A condividere un certo scetticismo riguardo al divieto di pubblicazione è lo scrittore e giornalista Dmitri Bykov. “Quella di pubblicare libri cattivi, e persino dal contenuto criminoso, è una prassi diffusa in tutto il mondo e necessaria. Per comprendere la genesi del fascismo bisogna leggere i testi di autori fascisti. Vanno pubblicati con un buon apparato critico, non solo filologico, ma anche psicoanalitico, per spiegare come da opere così magniloquenti sia scaturito il fascismo. Ma proibirle è la cosa più semplice”, spiega lo scrittore.
A un primo sguardo la questione appare del tutto elementare: in Russia vengono proibiti i libri con un contenuto “estremistico” manifesto, i libri fascisti, nazionalisti o religiosi integralisti. La valutazione viene fatta dal Ministero della Giustizia. Dopo che è stato ufficialmente riconosciuto il suo contenuto estremista, con una sentenza da parte del tribunale, l’opera incriminata finisce in un elenco di libri proibiti. Allo stesso modo viene proibita la propaganda della pornografia e delle droghe, ma in realtà a essere ritenuta un reato non è tanto la pubblicazione dei libri – la censura in Russia non esiste – quanto la loro diffusione.

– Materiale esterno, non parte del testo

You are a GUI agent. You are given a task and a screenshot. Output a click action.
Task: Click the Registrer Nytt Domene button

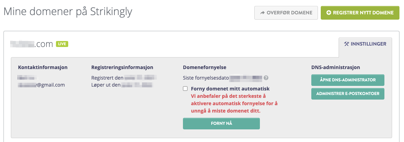(x=360, y=13)
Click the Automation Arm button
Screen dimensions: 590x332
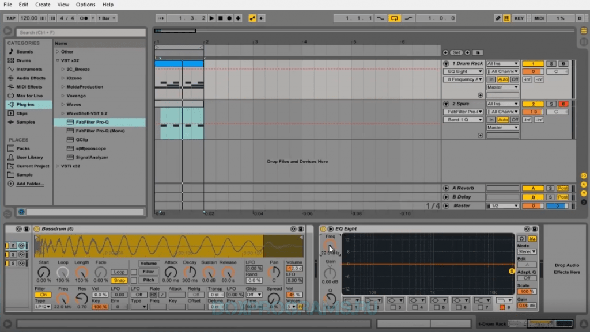[x=252, y=18]
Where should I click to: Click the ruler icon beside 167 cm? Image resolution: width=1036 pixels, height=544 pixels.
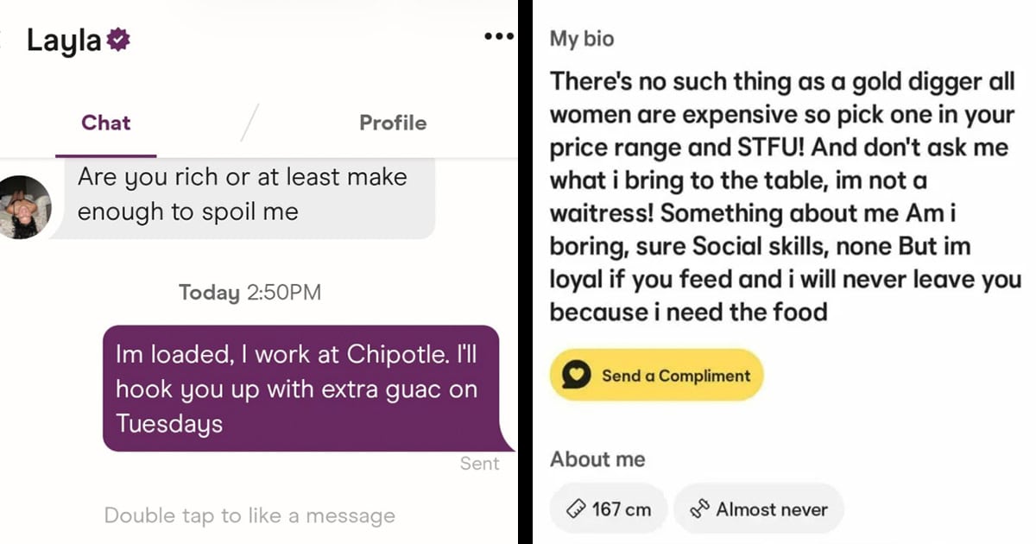(x=577, y=509)
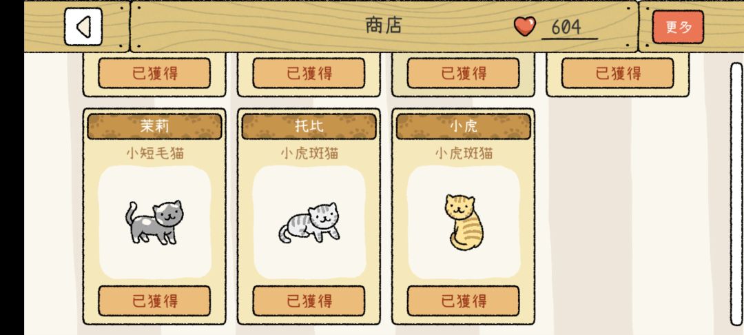Select the orange 小虎 cat picture
744x335 pixels.
(x=463, y=222)
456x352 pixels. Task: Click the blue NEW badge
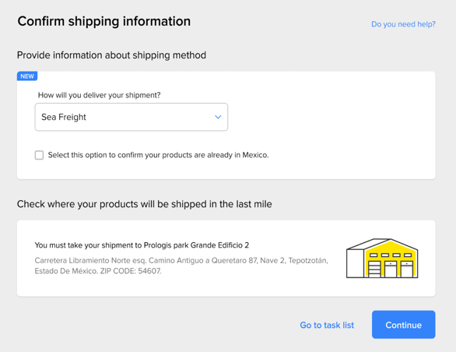27,76
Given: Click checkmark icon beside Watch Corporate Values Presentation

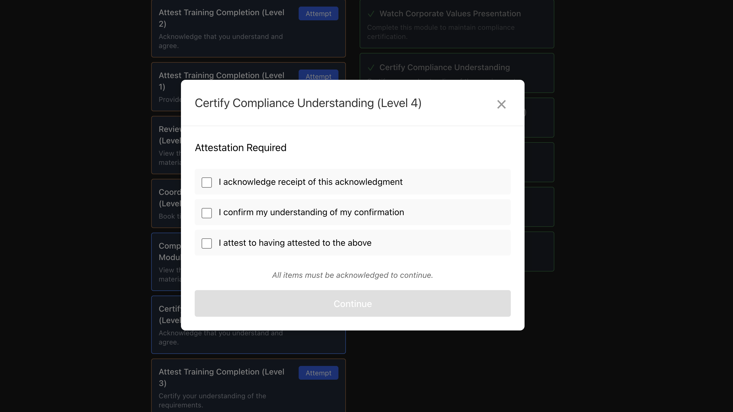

Tuttavia, nella pratica non fila tutto così liscio: il libro oggetto di controversia esce, e dopo qualche tempo viene querelato, i media ne danno subito notizia, esplodono polemiche nella società civile e a quel punto il libro può anche essere proibito, ma certo non corre il rischio di passare inosservato. Ma se si tratta di un libro davvero nocivo, prima di essere proibito, è stato sottoposto a un potente battage pubblicitario. Se invece non è nocivo, le case editrici subiscono comunque delle perdite sul piano dell’immagine, e spesso anche su quello finanziario.
“Sono contrario al divieto di pubblicazione di qualunque libro, - ha dichiarato a Russia oggi Boris Kuprijanov, co-titolare della libreria di culto, specializzata in letteratura di alta qualità, Falanster, curatore della Fiera del Libro di Mosca. - Il divieto di pubblicazione non fa che incrementare l’interesse verso il libro. Proibendo un libro è come se dichiarassimo di non essere in grado di disputare, né di competere con esso, perché è più forte di noi. E in tal modo eleviamo il suo status”.
Anche Kudrijanov ha avuto problemi con le autorità. Nel 2007 erano state sequestrate le copie di cinque libri pubblicati dall’editore non commerciale Ultra.Kultura in cui gli inquirenti ricercavano contenuti pornografici. Se li avessero rinvenuti, il libraio sarebbe stato incriminato per aver violato l’articolo del Codice penale che punisce la detenzione e la diffusione di materiale pornografico.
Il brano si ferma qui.